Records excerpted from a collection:
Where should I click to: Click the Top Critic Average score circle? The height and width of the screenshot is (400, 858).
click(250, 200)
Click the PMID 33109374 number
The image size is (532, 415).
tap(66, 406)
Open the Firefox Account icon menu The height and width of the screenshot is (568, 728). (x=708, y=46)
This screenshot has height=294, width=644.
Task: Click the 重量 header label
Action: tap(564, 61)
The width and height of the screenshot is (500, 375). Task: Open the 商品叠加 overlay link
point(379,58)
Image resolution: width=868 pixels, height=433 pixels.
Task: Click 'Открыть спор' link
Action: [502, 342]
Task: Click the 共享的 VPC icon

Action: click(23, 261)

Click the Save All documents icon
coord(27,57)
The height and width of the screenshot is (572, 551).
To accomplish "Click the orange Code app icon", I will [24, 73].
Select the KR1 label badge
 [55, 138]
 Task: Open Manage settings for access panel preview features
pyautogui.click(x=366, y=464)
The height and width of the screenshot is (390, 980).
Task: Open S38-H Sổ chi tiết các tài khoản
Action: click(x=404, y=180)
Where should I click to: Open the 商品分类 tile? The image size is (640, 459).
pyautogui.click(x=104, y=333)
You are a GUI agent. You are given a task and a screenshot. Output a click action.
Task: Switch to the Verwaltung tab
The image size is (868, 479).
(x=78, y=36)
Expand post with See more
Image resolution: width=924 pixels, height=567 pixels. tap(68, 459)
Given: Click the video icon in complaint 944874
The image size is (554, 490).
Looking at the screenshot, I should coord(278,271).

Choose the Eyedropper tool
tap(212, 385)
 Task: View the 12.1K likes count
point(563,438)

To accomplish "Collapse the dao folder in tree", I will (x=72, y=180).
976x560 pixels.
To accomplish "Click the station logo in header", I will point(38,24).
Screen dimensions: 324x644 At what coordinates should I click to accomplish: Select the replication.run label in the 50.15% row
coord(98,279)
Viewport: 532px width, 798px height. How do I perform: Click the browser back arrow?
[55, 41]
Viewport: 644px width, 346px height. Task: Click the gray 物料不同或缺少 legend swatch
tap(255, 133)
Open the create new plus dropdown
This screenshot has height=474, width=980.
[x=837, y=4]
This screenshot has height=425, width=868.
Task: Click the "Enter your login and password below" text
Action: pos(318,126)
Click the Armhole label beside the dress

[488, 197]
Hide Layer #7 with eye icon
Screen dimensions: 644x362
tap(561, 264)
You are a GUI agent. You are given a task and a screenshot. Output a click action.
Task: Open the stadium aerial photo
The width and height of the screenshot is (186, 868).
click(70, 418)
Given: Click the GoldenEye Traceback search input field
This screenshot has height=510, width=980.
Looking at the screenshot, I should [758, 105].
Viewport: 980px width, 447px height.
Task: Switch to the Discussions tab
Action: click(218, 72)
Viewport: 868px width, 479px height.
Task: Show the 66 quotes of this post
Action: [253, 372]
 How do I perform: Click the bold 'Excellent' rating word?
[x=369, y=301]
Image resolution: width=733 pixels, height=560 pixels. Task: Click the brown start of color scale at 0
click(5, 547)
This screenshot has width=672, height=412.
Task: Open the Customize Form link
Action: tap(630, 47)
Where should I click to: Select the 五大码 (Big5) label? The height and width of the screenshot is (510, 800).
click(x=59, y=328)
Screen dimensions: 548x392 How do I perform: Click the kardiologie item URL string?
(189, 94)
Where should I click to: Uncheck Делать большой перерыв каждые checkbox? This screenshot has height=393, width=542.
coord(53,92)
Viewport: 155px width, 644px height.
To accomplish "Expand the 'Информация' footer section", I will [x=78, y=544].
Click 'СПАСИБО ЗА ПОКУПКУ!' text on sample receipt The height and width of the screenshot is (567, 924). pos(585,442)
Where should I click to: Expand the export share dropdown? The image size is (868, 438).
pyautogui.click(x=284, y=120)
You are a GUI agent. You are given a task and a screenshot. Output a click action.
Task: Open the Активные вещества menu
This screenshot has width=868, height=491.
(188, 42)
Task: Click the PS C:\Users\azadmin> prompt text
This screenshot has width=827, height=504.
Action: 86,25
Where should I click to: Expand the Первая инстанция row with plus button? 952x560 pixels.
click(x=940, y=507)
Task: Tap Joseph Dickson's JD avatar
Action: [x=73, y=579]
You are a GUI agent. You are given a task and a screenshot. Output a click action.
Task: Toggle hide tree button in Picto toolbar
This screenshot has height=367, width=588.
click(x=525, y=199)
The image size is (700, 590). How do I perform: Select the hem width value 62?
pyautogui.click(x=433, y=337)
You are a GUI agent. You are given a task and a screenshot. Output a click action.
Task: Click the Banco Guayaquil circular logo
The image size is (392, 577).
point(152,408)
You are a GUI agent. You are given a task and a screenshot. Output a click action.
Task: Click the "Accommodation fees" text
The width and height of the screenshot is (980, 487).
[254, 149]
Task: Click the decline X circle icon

ASSIGNMENT
All records are to be retyped exactly. None may be omitted.

ANSWER TO THIS PROBLEM
Where should I click to: Click the Top Critic Average score circle? The height and width of the screenshot is (400, 858).
click(250, 200)
Click the PMID 33109374 number
The image size is (532, 415).
tap(66, 406)
Open the Firefox Account icon menu The height and width of the screenshot is (568, 728). (x=708, y=46)
This screenshot has height=294, width=644.
Task: Click the 重量 header label
Action: tap(564, 61)
The width and height of the screenshot is (500, 375). Task: Open the 商品叠加 overlay link
point(379,58)
Image resolution: width=868 pixels, height=433 pixels.
Task: Click 'Открыть спор' link
Action: [502, 342]
Task: Click the 共享的 VPC icon

Action: click(23, 261)

Click the Save All documents icon
coord(27,57)
The height and width of the screenshot is (572, 551).
To accomplish "Click the orange Code app icon", I will [24, 73].
Select the KR1 label badge
 [55, 138]
 Task: Open Manage settings for access panel preview features
pyautogui.click(x=366, y=464)
The height and width of the screenshot is (390, 980).
Task: Open S38-H Sổ chi tiết các tài khoản
Action: click(x=404, y=180)
Where should I click to: Open the 商品分类 tile? The image size is (640, 459).
pyautogui.click(x=104, y=333)
You are a GUI agent. You are given a task and a screenshot. Output a click action.
Task: Switch to the Verwaltung tab
The image size is (868, 479).
(x=78, y=36)
Expand post with See more
Image resolution: width=924 pixels, height=567 pixels. tap(68, 459)
Given: Click the video icon in complaint 944874
The image size is (554, 490).
Looking at the screenshot, I should coord(278,271).

Choose the Eyedropper tool
tap(212, 385)
 Task: View the 12.1K likes count
point(563,438)

To accomplish "Collapse the dao folder in tree", I will (x=72, y=180).
976x560 pixels.
To accomplish "Click the station logo in header", I will point(38,24).
Screen dimensions: 324x644 At what coordinates should I click to accomplish: Select the replication.run label in the 50.15% row
coord(98,279)
Viewport: 532px width, 798px height. How do I perform: Click the browser back arrow?
[55, 41]
Viewport: 644px width, 346px height. Task: Click the gray 物料不同或缺少 legend swatch
tap(255, 133)
Open the create new plus dropdown
This screenshot has height=474, width=980.
[x=837, y=4]
This screenshot has height=425, width=868.
Task: Click the "Enter your login and password below" text
Action: pos(318,126)
Click the Armhole label beside the dress

[488, 197]
Hide Layer #7 with eye icon
Screen dimensions: 644x362
tap(561, 264)
You are a GUI agent. You are given a task and a screenshot. Output a click action.
Task: Open the stadium aerial photo
The width and height of the screenshot is (186, 868).
click(70, 418)
Given: Click the GoldenEye Traceback search input field
This screenshot has height=510, width=980.
Looking at the screenshot, I should [758, 105].
Viewport: 980px width, 447px height.
Task: Switch to the Discussions tab
Action: click(218, 72)
Viewport: 868px width, 479px height.
Task: Show the 66 quotes of this post
Action: [253, 372]
 How do I perform: Click the bold 'Excellent' rating word?
[x=369, y=301]
Image resolution: width=733 pixels, height=560 pixels. Task: Click the brown start of color scale at 0
click(5, 547)
This screenshot has width=672, height=412.
Task: Open the Customize Form link
Action: tap(630, 47)
Where should I click to: Select the 五大码 (Big5) label? The height and width of the screenshot is (510, 800).
click(x=59, y=328)
Screen dimensions: 548x392 How do I perform: Click the kardiologie item URL string?
(189, 94)
Where should I click to: Uncheck Делать большой перерыв каждые checkbox? This screenshot has height=393, width=542.
coord(53,92)
Viewport: 155px width, 644px height.
To accomplish "Expand the 'Информация' footer section", I will [x=78, y=544].
Click 'СПАСИБО ЗА ПОКУПКУ!' text on sample receipt The height and width of the screenshot is (567, 924). pos(585,442)
Where should I click to: Expand the export share dropdown? The image size is (868, 438).
pyautogui.click(x=284, y=120)
You are a GUI agent. You are given a task and a screenshot. Output a click action.
Task: Open the Активные вещества menu
This screenshot has width=868, height=491.
(188, 42)
Task: Click the PS C:\Users\azadmin> prompt text
This screenshot has width=827, height=504.
Action: 86,25
Where should I click to: Expand the Первая инстанция row with plus button? 952x560 pixels.
click(x=940, y=507)
Task: Tap Joseph Dickson's JD avatar
Action: [x=73, y=579]
You are a GUI agent. You are given a task and a screenshot. Output a click action.
Task: Toggle hide tree button in Picto toolbar
This screenshot has height=367, width=588.
click(x=525, y=199)
The image size is (700, 590). How do I perform: Select the hem width value 62?
pyautogui.click(x=433, y=337)
You are a GUI agent. You are given a task and a screenshot. Output a click action.
Task: Click the Banco Guayaquil circular logo
The image size is (392, 577).
point(152,408)
You are a GUI agent. You are given a task and a screenshot. Output a click action.
Task: Click the "Accommodation fees" text
The width and height of the screenshot is (980, 487).
[254, 149]
Task: Click the decline X circle icon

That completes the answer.